**Exercise goal**:
Whatever the records contain, reproduce all of them exactly.

**Data to examine**:
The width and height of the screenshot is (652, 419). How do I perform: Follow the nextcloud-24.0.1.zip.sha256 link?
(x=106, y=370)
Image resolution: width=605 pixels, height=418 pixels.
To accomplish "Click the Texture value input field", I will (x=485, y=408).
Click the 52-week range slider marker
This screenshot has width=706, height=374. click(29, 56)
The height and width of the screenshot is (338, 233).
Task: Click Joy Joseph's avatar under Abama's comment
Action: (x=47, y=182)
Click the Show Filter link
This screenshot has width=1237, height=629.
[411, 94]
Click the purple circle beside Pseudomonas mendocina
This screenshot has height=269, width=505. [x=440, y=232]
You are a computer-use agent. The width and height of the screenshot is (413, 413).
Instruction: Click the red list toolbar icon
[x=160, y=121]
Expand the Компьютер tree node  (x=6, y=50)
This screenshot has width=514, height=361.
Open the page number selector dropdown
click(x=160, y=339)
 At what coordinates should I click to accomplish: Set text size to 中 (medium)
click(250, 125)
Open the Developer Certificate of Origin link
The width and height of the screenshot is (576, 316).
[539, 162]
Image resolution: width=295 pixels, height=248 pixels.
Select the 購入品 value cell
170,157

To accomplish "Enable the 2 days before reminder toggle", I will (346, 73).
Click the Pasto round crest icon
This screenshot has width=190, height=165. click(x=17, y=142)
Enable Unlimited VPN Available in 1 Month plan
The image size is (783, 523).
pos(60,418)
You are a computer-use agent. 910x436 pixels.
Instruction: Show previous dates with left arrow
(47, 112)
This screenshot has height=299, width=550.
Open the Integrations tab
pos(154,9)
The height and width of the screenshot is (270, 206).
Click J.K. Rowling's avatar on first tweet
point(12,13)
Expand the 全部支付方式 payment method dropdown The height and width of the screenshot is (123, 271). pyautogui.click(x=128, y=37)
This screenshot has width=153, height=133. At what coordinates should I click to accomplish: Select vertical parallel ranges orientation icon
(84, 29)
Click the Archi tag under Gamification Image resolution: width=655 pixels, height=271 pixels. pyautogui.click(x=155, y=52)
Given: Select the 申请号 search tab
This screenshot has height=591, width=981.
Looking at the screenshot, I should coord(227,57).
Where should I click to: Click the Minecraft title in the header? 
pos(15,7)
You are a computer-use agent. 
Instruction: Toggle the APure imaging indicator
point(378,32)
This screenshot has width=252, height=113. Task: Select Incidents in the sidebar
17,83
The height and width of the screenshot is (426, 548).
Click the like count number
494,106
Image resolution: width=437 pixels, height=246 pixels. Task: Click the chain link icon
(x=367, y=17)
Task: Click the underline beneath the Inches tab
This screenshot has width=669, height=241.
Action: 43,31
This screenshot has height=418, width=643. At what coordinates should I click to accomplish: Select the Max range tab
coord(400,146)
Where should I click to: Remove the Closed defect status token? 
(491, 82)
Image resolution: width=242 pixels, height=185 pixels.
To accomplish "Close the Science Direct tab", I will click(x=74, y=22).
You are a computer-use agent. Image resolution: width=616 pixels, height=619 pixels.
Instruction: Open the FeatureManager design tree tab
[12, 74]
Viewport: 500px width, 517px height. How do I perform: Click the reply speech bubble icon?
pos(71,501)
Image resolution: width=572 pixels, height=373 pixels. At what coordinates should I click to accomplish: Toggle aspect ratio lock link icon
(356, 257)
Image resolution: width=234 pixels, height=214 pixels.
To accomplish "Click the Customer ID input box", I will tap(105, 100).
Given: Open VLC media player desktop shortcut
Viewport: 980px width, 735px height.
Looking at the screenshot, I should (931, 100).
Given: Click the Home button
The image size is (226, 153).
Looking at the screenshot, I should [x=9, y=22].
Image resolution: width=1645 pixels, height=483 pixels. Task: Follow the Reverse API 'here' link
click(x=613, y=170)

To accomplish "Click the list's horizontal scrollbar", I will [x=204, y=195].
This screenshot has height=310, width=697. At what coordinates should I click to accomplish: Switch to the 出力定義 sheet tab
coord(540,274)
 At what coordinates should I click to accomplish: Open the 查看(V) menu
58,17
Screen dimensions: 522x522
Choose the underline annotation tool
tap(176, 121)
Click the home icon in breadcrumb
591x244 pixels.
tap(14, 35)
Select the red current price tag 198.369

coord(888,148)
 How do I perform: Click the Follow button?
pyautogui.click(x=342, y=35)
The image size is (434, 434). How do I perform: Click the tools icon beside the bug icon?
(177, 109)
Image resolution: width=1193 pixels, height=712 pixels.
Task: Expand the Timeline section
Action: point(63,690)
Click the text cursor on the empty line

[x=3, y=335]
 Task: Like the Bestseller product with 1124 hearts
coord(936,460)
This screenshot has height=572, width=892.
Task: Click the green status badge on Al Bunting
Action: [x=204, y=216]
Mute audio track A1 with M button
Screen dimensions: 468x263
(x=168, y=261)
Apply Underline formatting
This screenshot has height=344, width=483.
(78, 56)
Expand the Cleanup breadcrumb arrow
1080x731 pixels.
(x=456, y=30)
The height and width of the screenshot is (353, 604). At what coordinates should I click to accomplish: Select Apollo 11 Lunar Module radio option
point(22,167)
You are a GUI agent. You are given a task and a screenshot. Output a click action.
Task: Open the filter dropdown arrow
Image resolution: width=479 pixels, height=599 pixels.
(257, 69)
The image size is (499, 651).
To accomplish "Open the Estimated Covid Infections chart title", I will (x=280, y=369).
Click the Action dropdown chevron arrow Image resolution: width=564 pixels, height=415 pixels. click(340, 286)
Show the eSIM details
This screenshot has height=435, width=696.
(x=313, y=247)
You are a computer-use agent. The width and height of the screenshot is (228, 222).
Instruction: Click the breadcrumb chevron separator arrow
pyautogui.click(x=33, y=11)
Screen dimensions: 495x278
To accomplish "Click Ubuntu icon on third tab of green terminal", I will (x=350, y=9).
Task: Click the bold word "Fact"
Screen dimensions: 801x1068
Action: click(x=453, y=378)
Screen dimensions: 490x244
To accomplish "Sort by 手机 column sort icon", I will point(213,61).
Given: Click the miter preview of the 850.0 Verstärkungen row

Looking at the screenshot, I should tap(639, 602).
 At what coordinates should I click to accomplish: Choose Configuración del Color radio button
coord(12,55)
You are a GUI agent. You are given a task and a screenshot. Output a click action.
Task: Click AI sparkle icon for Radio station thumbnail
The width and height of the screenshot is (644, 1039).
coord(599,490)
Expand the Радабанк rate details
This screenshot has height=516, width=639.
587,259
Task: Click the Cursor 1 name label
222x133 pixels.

**Solution to this problem**:
The width and height of the screenshot is (652, 419). How do I perform: Follow the nextcloud-24.0.1.zip.sha256 link?
(x=106, y=370)
Image resolution: width=605 pixels, height=418 pixels.
To accomplish "Click the Texture value input field", I will (x=485, y=408).
Click the 52-week range slider marker
This screenshot has width=706, height=374. click(29, 56)
The height and width of the screenshot is (338, 233).
Task: Click Joy Joseph's avatar under Abama's comment
Action: (x=47, y=182)
Click the Show Filter link
This screenshot has width=1237, height=629.
[411, 94]
Click the purple circle beside Pseudomonas mendocina
This screenshot has height=269, width=505. [x=440, y=232]
You are a computer-use agent. The width and height of the screenshot is (413, 413).
Instruction: Click the red list toolbar icon
[x=160, y=121]
Expand the Компьютер tree node  (x=6, y=50)
This screenshot has width=514, height=361.
Open the page number selector dropdown
click(x=160, y=339)
 At what coordinates should I click to accomplish: Set text size to 中 (medium)
click(250, 125)
Open the Developer Certificate of Origin link
The width and height of the screenshot is (576, 316).
[539, 162]
Image resolution: width=295 pixels, height=248 pixels.
Select the 購入品 value cell
170,157

To accomplish "Enable the 2 days before reminder toggle", I will (346, 73).
Click the Pasto round crest icon
This screenshot has width=190, height=165. click(x=17, y=142)
Enable Unlimited VPN Available in 1 Month plan
The image size is (783, 523).
pos(60,418)
You are a computer-use agent. 910x436 pixels.
Instruction: Show previous dates with left arrow
(47, 112)
This screenshot has height=299, width=550.
Open the Integrations tab
pos(154,9)
The height and width of the screenshot is (270, 206).
Click J.K. Rowling's avatar on first tweet
point(12,13)
Expand the 全部支付方式 payment method dropdown The height and width of the screenshot is (123, 271). pyautogui.click(x=128, y=37)
This screenshot has width=153, height=133. At what coordinates should I click to accomplish: Select vertical parallel ranges orientation icon
(84, 29)
Click the Archi tag under Gamification Image resolution: width=655 pixels, height=271 pixels. pyautogui.click(x=155, y=52)
Given: Select the 申请号 search tab
This screenshot has height=591, width=981.
Looking at the screenshot, I should coord(227,57).
Where should I click to: Click the Minecraft title in the header? 
pos(15,7)
You are a computer-use agent. 
Instruction: Toggle the APure imaging indicator
point(378,32)
This screenshot has width=252, height=113. Task: Select Incidents in the sidebar
17,83
The height and width of the screenshot is (426, 548).
Click the like count number
494,106
Image resolution: width=437 pixels, height=246 pixels. Task: Click the chain link icon
(x=367, y=17)
Task: Click the underline beneath the Inches tab
This screenshot has width=669, height=241.
Action: 43,31
This screenshot has height=418, width=643. At what coordinates should I click to accomplish: Select the Max range tab
coord(400,146)
Where should I click to: Remove the Closed defect status token? 
(491, 82)
Image resolution: width=242 pixels, height=185 pixels.
To accomplish "Close the Science Direct tab", I will click(x=74, y=22).
You are a computer-use agent. Image resolution: width=616 pixels, height=619 pixels.
Instruction: Open the FeatureManager design tree tab
[12, 74]
Viewport: 500px width, 517px height. How do I perform: Click the reply speech bubble icon?
pos(71,501)
Image resolution: width=572 pixels, height=373 pixels. At what coordinates should I click to accomplish: Toggle aspect ratio lock link icon
(356, 257)
Image resolution: width=234 pixels, height=214 pixels.
To accomplish "Click the Customer ID input box", I will tap(105, 100).
Given: Open VLC media player desktop shortcut
Viewport: 980px width, 735px height.
Looking at the screenshot, I should (931, 100).
Given: Click the Home button
The image size is (226, 153).
Looking at the screenshot, I should [x=9, y=22].
Image resolution: width=1645 pixels, height=483 pixels. Task: Follow the Reverse API 'here' link
click(x=613, y=170)

To accomplish "Click the list's horizontal scrollbar", I will [x=204, y=195].
This screenshot has height=310, width=697. At what coordinates should I click to accomplish: Switch to the 出力定義 sheet tab
coord(540,274)
 At what coordinates should I click to accomplish: Open the 查看(V) menu
58,17
Screen dimensions: 522x522
Choose the underline annotation tool
tap(176, 121)
Click the home icon in breadcrumb
591x244 pixels.
tap(14, 35)
Select the red current price tag 198.369

coord(888,148)
 How do I perform: Click the Follow button?
pyautogui.click(x=342, y=35)
The image size is (434, 434). How do I perform: Click the tools icon beside the bug icon?
(177, 109)
Image resolution: width=1193 pixels, height=712 pixels.
Task: Expand the Timeline section
Action: point(63,690)
Click the text cursor on the empty line

[x=3, y=335]
 Task: Like the Bestseller product with 1124 hearts
coord(936,460)
This screenshot has height=572, width=892.
Task: Click the green status badge on Al Bunting
Action: [x=204, y=216]
Mute audio track A1 with M button
Screen dimensions: 468x263
(x=168, y=261)
Apply Underline formatting
This screenshot has height=344, width=483.
(78, 56)
Expand the Cleanup breadcrumb arrow
1080x731 pixels.
(x=456, y=30)
The height and width of the screenshot is (353, 604). At what coordinates should I click to accomplish: Select Apollo 11 Lunar Module radio option
point(22,167)
You are a GUI agent. You are given a task and a screenshot. Output a click action.
Task: Open the filter dropdown arrow
Image resolution: width=479 pixels, height=599 pixels.
(257, 69)
The image size is (499, 651).
To accomplish "Open the Estimated Covid Infections chart title", I will (x=280, y=369).
Click the Action dropdown chevron arrow Image resolution: width=564 pixels, height=415 pixels. click(340, 286)
Show the eSIM details
This screenshot has height=435, width=696.
(x=313, y=247)
You are a computer-use agent. The width and height of the screenshot is (228, 222).
Instruction: Click the breadcrumb chevron separator arrow
pyautogui.click(x=33, y=11)
Screen dimensions: 495x278
To accomplish "Click Ubuntu icon on third tab of green terminal", I will (x=350, y=9).
Task: Click the bold word "Fact"
Screen dimensions: 801x1068
Action: click(x=453, y=378)
Screen dimensions: 490x244
To accomplish "Sort by 手机 column sort icon", I will point(213,61).
Given: Click the miter preview of the 850.0 Verstärkungen row

Looking at the screenshot, I should tap(639, 602).
 At what coordinates should I click to accomplish: Choose Configuración del Color radio button
coord(12,55)
You are a GUI agent. You are given a task and a screenshot. Output a click action.
Task: Click AI sparkle icon for Radio station thumbnail
The width and height of the screenshot is (644, 1039).
coord(599,490)
Expand the Радабанк rate details
This screenshot has height=516, width=639.
587,259
Task: Click the Cursor 1 name label
222x133 pixels.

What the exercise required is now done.